Mis buenos amigos, pensó. Habéis dado la vida por mí... por la verdad... por la justicia... por la lealtad. ¡Maldición al traidor Tudor!

—¡Traición! —gritó tras los Stanley que huían abriéndose paso en dirección a las líneas de Henry Tudor.

Tenía que encontrar a Henry Tudor. Era su presa especial. Lo retaría a un combate singular. Era el destino de ambos lo que estaba en juego. Plantagenet contra Tudor. Si Ricardo fracasaba, no sólo iba a ser el fin de un rey, sino el fin de una dinastía. Los gloriosos Plantagenet, supremos durante generaciones, dejarían paso a la nueva Casa de Tudor, engendrada por bastardos... que no tenían más que un levísimo derecho al trono. Y el dominio de los orgullosos Plantagenet, que habían gobernado Inglaterra desde los días de Enrique II, habría terminado.

No podía ser. él debía impedirlo.

—¡Qué Dios me ayude! —gritó—. Debo encontrar a Henry Tudor. La lucha es entre nosotros dos.

Pese a su corta estatura, su figura era imponente cuando avanzaba, el sol resplandeciente en la corona de oro, el caballo blanco al galope.

Sus amigos lo llamaron, pero él no les prestó atención.

—¡Encontraré a Henry Tudor! —gritaba.

Con un escaso grupo de seguidores se metió en el medio de la caballería enemiga.

Ahora lo veía... el estandarte galés, mantenido en alto por William Brandon, portaestandarte de Henry Tudor. Allí estaba Tudor. Y estaba bien protegido, rodeado por sus hombres, en modo alguno en medio de la batalla. Se podía confiar para esto en Tudor.

—He venido a matarte, Tudor —murmuró Ricardo—. Uno de los dos debe morir.

Sabía que era una locura. Eran demasiados, pero él ya estaba allí. Había percibido a Henry Tudor... golpeó a William Brandon y el hombre cayó.

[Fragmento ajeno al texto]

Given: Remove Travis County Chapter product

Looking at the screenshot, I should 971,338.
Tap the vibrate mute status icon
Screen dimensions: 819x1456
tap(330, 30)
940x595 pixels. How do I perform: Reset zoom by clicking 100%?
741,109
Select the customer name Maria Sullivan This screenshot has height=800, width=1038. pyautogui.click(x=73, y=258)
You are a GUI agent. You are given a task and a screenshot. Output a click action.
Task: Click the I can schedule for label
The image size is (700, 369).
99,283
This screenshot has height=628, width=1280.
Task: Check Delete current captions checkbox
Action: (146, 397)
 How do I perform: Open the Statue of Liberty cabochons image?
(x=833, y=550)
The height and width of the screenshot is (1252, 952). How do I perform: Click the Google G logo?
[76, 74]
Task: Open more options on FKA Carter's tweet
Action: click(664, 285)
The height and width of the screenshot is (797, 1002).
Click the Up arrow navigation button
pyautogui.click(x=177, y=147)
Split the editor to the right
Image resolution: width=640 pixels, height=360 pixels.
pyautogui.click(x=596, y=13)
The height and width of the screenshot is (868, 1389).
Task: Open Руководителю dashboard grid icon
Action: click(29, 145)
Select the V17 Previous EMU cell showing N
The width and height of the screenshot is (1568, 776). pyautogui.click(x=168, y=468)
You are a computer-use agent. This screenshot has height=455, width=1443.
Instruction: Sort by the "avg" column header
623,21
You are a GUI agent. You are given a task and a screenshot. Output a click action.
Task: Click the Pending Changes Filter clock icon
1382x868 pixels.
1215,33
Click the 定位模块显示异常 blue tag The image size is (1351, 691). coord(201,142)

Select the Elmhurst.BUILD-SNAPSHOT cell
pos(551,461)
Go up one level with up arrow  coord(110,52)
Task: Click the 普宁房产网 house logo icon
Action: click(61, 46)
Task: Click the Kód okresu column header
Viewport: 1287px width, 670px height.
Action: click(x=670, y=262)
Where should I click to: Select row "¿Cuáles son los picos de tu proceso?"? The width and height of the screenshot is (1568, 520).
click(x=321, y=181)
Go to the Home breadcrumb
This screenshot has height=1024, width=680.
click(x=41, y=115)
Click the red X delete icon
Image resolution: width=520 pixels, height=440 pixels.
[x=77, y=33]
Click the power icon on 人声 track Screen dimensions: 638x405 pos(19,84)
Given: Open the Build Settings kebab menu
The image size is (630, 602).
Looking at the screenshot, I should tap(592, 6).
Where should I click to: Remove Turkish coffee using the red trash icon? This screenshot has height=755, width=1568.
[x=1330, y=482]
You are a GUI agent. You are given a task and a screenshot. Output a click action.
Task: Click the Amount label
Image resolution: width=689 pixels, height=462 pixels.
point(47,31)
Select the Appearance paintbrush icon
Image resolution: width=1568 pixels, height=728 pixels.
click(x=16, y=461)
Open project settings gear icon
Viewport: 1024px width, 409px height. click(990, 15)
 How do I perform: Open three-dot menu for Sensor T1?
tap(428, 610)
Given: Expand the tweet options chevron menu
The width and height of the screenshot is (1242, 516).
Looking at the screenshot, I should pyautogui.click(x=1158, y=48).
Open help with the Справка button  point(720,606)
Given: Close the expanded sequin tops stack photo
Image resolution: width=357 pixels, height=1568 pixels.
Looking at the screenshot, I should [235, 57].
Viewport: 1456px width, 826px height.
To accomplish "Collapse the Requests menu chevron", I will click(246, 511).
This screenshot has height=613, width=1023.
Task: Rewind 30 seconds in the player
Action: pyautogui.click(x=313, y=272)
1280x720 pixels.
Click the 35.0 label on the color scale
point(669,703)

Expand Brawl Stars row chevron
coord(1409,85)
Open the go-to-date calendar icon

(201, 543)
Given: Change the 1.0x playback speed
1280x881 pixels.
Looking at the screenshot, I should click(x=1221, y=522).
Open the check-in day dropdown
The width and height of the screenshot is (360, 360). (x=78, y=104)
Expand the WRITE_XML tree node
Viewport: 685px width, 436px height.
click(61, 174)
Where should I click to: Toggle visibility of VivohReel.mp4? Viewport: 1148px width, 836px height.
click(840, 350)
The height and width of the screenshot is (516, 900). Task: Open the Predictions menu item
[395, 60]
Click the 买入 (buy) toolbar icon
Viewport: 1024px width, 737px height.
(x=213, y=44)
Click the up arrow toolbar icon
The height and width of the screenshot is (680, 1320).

Vio que Ratcliffe intentaba protegerlo. Su caballo cayó, pero se puso en seguida de pie.

—Milord, milord... —Era Ratcliffe otra vez. Pero Ricardo no oía. Había visto a Henry Tudor. Se había acercado lo bastante como para golpear al portaestandarte. Iba a apoderarse de Henry Tudor.

Avanzó, enarbolando su hacha de combate.

—¡Traición! —gritó. — ¡Ven, Henry Tudor... ven a pelear!

Sus hombres caían a su alrededor. Ratcliffe estaba ahora en el suelo, pero Ricardo luchaba con valor, la corona en la cabeza. Estaba decidido a abrirse paso hasta Tudor. Si tenía que morir, se lo llevaría consigo.

Ahora lo atacaban. Los golpes eran más frecuentes, más fuertes. Después sintió que caía en la oscuridad. Estaba en el suelo y la corona rodó de su cabeza.

Era el fin. La batalla había terminado. Con la victoria de Henry Tudor. Los fieles amigos de Ricardo, Norfolk, Ratcliffe y Brackenbury, yacían muertos. Catesby fue capturado y ahorcado; Lovell escapó, para vivir bajo el nuevo reinado.

Fue lord Stanley —a cuya traición debía la victoria Henry Tudor— quien encontró la corona de oro en un cercado y la colocó sobre la cabeza de Henry Tudor.

Así terminó la batalla de Bosworth, la última de la Guerra de las Dos Rosas. Así terminó la dinastía de los Plantagenet. Una nueva familia regía ahora a Inglaterra: los Tudor.